--- START ---

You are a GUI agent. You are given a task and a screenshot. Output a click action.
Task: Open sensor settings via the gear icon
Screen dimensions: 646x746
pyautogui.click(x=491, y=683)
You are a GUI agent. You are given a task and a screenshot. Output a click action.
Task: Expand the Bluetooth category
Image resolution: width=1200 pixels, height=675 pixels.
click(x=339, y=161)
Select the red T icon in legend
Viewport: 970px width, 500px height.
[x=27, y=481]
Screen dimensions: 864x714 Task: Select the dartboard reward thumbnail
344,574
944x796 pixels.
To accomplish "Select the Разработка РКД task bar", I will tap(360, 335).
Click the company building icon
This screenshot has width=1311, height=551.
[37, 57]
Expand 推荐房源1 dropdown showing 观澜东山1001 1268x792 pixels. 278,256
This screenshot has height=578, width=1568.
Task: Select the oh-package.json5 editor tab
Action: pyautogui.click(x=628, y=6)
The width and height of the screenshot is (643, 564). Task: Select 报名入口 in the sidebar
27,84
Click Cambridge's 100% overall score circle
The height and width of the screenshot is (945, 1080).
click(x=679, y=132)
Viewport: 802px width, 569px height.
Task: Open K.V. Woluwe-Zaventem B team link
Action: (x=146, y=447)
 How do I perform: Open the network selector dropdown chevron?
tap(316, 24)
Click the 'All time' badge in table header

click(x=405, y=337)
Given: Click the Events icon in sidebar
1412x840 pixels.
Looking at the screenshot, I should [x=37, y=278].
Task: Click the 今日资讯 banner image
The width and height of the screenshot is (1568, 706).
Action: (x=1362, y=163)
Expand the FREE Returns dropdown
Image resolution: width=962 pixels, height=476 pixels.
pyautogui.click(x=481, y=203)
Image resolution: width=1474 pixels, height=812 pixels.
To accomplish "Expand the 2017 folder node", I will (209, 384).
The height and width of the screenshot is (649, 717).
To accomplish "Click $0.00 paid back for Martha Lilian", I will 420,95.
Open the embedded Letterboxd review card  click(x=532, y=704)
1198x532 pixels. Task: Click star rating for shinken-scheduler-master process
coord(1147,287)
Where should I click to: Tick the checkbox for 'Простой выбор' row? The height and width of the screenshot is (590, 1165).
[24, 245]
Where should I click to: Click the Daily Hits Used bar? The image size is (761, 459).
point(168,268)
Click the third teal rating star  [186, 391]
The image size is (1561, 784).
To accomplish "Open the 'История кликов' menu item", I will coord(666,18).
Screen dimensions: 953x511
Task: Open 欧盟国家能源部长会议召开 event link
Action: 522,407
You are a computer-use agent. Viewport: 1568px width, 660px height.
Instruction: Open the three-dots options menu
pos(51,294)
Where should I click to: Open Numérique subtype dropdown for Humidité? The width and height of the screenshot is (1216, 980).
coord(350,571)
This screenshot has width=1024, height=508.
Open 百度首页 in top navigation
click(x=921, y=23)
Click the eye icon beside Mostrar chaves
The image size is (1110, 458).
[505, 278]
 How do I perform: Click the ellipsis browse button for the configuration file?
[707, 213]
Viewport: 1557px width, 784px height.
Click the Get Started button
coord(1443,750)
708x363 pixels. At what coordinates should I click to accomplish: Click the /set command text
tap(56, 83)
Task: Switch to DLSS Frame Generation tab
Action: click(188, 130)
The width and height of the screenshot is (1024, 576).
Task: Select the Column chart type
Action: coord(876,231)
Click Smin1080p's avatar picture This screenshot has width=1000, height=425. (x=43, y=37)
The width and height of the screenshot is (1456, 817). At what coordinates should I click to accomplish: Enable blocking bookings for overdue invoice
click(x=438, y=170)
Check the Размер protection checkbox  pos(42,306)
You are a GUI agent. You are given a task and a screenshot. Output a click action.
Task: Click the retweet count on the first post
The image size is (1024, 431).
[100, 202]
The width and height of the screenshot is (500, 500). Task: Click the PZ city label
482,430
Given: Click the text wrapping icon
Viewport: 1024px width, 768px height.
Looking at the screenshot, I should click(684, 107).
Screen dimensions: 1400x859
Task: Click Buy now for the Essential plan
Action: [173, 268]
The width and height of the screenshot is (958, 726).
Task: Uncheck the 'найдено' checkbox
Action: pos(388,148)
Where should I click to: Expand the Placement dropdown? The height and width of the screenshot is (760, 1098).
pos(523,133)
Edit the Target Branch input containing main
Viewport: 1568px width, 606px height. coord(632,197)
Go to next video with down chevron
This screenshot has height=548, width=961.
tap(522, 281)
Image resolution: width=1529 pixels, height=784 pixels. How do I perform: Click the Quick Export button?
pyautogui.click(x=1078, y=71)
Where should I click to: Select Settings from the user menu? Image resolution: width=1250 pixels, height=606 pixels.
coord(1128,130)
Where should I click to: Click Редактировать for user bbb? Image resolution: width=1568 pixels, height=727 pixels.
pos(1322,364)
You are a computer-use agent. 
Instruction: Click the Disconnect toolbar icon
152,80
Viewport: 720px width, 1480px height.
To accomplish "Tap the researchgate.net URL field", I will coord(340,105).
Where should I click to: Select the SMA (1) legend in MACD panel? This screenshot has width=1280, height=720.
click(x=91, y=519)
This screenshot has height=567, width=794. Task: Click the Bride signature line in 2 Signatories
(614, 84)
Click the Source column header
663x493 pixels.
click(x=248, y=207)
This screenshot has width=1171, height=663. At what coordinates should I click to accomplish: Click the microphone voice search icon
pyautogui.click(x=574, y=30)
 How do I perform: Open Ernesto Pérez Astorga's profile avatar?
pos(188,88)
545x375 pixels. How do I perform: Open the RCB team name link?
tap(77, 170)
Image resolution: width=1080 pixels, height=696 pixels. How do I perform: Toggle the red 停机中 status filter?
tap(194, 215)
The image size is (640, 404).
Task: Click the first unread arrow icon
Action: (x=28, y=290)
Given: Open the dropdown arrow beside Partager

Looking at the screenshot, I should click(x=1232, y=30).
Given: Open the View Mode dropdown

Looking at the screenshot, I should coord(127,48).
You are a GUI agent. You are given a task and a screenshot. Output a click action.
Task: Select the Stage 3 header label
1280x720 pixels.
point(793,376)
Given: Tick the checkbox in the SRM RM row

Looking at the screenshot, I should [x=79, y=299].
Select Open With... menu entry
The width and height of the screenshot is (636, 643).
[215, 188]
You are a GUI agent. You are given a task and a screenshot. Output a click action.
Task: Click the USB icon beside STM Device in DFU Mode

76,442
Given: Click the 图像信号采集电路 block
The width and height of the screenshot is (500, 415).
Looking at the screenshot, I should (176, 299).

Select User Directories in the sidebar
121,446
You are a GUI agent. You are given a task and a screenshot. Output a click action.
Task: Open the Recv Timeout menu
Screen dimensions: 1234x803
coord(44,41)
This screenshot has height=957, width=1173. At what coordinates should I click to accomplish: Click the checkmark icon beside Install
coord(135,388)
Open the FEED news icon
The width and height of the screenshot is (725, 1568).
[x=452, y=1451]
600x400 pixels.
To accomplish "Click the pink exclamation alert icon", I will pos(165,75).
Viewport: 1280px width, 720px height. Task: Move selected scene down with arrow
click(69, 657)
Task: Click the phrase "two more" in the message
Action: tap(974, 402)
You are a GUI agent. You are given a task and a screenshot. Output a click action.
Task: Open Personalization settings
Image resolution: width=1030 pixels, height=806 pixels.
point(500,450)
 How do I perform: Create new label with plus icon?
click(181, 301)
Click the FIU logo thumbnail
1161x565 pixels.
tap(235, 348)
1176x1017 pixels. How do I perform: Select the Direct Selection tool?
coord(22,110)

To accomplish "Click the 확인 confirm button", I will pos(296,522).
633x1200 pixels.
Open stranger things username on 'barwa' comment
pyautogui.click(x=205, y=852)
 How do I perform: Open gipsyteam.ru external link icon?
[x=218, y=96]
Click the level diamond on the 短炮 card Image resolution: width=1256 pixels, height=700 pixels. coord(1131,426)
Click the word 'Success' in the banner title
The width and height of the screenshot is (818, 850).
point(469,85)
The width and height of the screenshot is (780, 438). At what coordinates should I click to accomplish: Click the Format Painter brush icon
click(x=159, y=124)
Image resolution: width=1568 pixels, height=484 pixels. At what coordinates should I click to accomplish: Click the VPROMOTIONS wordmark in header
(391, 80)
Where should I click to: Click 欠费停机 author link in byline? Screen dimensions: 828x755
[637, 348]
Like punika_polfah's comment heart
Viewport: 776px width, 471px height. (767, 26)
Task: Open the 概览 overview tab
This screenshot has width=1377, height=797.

--- END ---

• [Task statement]
Exactly the lines running from the top of the records to the line that contains "Task: Expand the Bluetooth category", inclusive, must be set down, and nothing more.

• [Solution to the problem]
You are a GUI agent. You are given a task and a screenshot. Output a click action.
Task: Open sensor settings via the gear icon
Screen dimensions: 646x746
pyautogui.click(x=491, y=683)
You are a GUI agent. You are given a task and a screenshot. Output a click action.
Task: Expand the Bluetooth category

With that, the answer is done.